__Data under study__

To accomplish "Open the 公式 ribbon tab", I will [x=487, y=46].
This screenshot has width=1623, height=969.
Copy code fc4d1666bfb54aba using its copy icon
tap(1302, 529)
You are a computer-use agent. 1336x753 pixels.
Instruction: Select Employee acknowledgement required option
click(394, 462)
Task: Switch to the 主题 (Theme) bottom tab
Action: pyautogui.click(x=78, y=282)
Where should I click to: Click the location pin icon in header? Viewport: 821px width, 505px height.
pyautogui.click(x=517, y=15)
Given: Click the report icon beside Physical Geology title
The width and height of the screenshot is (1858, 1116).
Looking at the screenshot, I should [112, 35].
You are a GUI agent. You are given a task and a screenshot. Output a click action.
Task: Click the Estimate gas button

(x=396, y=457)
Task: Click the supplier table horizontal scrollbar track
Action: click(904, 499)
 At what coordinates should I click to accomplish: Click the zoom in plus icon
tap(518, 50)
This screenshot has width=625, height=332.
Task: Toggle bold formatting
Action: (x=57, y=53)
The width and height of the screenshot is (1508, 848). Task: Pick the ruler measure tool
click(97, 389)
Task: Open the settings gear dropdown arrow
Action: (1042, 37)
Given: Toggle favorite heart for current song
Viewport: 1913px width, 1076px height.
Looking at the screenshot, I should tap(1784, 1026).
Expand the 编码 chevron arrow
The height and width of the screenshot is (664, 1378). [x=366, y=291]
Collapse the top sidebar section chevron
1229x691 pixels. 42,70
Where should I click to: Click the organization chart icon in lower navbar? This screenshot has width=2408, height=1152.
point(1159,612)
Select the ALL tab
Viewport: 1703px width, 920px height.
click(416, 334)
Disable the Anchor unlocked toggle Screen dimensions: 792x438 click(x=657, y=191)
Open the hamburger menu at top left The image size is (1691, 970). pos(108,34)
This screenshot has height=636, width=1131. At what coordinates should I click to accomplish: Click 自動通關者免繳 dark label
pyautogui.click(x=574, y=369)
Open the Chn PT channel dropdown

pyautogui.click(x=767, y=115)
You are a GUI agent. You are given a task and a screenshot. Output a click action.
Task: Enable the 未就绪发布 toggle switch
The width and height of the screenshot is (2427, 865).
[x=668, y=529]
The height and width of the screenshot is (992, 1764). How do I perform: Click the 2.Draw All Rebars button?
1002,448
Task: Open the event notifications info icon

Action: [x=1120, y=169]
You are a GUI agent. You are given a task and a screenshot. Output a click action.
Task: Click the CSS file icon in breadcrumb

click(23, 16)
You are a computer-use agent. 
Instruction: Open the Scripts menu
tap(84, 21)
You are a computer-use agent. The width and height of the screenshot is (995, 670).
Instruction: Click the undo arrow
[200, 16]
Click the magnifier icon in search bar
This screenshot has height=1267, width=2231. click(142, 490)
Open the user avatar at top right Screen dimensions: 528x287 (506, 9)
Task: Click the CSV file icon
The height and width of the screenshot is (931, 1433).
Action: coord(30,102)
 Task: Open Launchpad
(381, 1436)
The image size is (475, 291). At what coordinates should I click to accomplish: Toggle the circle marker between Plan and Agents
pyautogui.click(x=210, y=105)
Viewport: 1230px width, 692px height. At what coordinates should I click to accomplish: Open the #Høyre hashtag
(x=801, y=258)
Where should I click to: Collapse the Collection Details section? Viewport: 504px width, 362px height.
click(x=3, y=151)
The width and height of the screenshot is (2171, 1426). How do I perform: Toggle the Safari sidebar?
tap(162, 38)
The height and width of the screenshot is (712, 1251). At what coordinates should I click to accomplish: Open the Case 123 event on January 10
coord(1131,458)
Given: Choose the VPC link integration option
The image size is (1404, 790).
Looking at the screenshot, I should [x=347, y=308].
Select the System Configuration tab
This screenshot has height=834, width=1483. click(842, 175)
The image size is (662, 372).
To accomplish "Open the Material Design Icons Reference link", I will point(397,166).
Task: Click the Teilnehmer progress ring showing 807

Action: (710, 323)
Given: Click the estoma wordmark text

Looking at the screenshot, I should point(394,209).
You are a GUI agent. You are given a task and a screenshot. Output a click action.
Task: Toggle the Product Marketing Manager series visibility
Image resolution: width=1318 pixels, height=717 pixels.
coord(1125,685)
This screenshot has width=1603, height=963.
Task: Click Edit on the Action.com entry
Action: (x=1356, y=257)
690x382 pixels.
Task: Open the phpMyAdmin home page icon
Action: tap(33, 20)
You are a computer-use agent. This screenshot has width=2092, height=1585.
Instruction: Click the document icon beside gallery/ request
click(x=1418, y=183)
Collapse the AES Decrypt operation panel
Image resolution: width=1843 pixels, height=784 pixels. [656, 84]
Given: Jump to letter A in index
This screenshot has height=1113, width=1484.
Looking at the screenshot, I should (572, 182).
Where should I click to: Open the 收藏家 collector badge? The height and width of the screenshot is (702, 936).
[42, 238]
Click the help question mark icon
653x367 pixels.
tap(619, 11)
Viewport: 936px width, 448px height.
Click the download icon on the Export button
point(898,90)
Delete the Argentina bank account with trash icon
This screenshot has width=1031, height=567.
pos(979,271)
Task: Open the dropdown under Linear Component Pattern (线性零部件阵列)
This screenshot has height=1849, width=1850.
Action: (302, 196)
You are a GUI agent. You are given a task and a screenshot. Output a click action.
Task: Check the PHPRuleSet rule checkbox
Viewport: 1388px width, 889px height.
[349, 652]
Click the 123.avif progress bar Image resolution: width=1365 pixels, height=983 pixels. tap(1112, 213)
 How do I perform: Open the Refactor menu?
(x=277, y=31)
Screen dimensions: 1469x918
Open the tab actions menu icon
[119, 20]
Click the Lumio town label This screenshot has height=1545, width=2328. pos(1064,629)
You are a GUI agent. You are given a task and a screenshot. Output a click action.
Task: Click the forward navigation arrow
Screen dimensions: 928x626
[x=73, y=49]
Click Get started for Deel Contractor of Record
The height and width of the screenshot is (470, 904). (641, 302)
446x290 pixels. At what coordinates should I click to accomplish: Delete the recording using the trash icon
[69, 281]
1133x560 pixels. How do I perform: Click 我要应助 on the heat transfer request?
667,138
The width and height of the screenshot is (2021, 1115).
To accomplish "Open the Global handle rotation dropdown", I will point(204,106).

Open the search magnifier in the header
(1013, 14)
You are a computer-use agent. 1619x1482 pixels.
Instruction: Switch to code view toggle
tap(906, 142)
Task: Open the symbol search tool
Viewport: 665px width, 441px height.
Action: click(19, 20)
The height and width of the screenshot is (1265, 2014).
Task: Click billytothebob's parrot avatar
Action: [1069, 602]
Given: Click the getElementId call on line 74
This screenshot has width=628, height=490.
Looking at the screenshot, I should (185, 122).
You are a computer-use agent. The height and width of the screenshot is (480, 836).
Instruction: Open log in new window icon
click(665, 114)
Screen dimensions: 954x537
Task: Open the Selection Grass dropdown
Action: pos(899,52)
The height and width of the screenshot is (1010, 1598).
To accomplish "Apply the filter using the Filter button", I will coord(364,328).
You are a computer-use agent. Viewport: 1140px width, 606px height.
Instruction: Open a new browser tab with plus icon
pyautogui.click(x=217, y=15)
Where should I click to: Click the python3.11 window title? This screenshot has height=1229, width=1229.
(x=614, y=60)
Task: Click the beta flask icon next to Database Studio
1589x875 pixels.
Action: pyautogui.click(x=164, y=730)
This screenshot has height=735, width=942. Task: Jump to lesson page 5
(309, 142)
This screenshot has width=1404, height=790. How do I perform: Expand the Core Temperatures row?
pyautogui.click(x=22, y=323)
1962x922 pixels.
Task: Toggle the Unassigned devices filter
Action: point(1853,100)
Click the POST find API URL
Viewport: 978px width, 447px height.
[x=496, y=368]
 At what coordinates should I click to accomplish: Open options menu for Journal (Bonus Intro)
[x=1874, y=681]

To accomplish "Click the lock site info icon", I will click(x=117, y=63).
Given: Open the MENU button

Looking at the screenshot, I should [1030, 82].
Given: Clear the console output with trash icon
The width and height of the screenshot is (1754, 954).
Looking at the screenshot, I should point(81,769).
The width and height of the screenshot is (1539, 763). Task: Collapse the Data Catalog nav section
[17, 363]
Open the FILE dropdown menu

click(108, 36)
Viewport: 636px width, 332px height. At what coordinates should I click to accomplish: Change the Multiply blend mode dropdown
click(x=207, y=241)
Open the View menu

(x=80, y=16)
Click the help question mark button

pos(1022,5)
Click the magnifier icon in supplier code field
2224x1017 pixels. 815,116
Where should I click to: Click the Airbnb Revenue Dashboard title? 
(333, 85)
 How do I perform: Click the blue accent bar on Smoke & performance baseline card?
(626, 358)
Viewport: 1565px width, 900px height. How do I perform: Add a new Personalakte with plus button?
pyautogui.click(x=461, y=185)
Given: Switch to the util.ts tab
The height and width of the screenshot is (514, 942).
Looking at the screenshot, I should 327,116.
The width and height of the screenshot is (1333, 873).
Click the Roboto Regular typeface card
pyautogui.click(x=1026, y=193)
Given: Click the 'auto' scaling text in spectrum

__Problem statement__
Write out again, exactly, the lines from the start of the entries up to and including the one with "You are a computer-use agent. 1336x753". Nothing else belongs in the reply.

__Your solution__
To accomplish "Open the 公式 ribbon tab", I will [x=487, y=46].
This screenshot has width=1623, height=969.
Copy code fc4d1666bfb54aba using its copy icon
tap(1302, 529)
You are a computer-use agent. 1336x753 pixels.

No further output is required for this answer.